The US and British intelligence agencies have disclosed Russia’s hacking methods. They claim Russian General Staff Main Intelligence Directorate (GRU) attacked the cloud services of hundreds of government agencies, energy firms, and other organizations. US National Agency has released an advisory attributing the attack to the GRU.
National Security Agency (NSA), Cybersecurity and Infrastructure Security Agency (CISA), Federal Bureau of Investigation (FBI), and the National Cyber Security Centre (NCSC) of the United Kingdom attribute the incursions to the GRU.
The GRU has previously been linked to large cyberattacks abroad and efforts to undermine the 2016 and 2020 American elections.
In a statement, NSA Cybersecurity Director Rob Joyce said the campaign was “likely ongoing, on a global scale.”
Russia’s Hacking Methods
Automated spraying of sites with potential passwords until hackers obtain access is known as a brute force assault. The warning encourages businesses to implement cyber hygiene measures such as multi-factor authentication and requiring strong passwords, which have long been recommended by experts.
The advice, which was issued during a devastating wave of ransomware assaults on governments and critical infrastructure, does not reveal the campaign’s precise targets or apparent objective. It only states that hackers have targeted hundreds of institutions throughout the world.
The threat actor is also tracked under numerous monikers, including APT28 (FireEye Mandiant), Fancy Bear (CrowdStrike), Sofacy (Kaspersky), STRONTIUM (Microsoft), and Iron Twilight (Secureworks).
APT28 has a track record of utilising password spray and brute-force login attempts to gain login credentials. Microsoft announced in November 2020 that the adversary had launched cyberattacks against companies working on COVID-19 vaccines and treatments. The actor’s reliance on software containers to scale its brute-force attacks is different this time.
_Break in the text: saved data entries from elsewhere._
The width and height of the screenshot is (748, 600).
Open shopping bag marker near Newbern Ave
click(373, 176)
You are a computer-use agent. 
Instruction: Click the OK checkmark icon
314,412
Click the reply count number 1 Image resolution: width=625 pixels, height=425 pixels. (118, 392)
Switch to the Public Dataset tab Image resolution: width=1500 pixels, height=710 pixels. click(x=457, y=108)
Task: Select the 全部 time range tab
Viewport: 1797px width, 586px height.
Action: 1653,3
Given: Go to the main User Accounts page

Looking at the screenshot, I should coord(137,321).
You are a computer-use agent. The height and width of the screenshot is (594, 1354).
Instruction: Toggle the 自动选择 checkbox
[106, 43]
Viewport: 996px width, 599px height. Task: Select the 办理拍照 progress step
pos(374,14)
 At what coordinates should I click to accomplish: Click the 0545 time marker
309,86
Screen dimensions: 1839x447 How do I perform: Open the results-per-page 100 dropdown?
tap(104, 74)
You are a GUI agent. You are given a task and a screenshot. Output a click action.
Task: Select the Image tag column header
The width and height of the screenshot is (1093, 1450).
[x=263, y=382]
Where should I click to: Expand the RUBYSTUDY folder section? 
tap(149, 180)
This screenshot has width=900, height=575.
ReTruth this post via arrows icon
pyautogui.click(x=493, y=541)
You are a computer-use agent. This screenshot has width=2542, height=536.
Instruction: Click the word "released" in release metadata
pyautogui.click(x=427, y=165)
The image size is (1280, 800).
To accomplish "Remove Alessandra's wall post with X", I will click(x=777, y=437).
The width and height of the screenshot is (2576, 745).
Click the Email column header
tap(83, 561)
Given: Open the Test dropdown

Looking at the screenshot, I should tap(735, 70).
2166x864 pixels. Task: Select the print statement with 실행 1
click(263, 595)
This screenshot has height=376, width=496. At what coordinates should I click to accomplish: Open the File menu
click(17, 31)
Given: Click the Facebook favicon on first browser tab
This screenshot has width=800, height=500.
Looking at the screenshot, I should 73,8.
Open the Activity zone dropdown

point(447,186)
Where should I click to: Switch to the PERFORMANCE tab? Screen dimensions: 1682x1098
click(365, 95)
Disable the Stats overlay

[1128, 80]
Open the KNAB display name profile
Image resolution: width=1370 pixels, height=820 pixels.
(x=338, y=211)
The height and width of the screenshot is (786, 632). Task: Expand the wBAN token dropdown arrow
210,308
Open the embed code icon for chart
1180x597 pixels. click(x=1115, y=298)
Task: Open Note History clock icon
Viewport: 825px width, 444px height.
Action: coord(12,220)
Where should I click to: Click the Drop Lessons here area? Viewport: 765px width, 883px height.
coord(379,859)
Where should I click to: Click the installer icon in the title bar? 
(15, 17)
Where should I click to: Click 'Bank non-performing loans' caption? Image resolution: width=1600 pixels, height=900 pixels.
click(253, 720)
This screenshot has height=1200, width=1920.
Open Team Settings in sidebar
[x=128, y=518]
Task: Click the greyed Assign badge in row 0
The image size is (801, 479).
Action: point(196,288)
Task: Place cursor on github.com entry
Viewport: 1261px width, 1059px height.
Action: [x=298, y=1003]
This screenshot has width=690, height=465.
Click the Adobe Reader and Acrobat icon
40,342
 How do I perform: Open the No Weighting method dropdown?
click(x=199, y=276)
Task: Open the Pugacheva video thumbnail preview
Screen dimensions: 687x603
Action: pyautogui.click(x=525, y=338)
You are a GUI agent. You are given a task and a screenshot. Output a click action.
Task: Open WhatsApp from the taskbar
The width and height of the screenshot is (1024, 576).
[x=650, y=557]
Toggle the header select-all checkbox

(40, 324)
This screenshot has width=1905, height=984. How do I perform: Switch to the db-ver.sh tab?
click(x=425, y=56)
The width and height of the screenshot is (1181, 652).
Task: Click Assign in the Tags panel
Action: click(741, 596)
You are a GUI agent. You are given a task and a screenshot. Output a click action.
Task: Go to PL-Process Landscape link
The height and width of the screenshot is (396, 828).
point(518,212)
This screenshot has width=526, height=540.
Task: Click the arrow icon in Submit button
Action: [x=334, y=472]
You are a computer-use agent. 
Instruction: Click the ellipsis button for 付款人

Other security weaknesses exploited by APT28 to obtain access to internal email servers and pivot inside infiltrated organisations include:
- CVE-2020-0688 – Microsoft Exchange Validation Key Remote Code Execution Vulnerability
- CVE-2020-17144 – Microsoft Exchange Remote Code Execution Vulnerability
The threat actors are also reported to have used evasion strategies such as routing brute-force authentication attempts through Tor and commercial VPN providers such as CactusVPN, IPVanish, NordVPN, ProtonVPN, Surfshark, and WorldVPN to hide some aspects of their operations.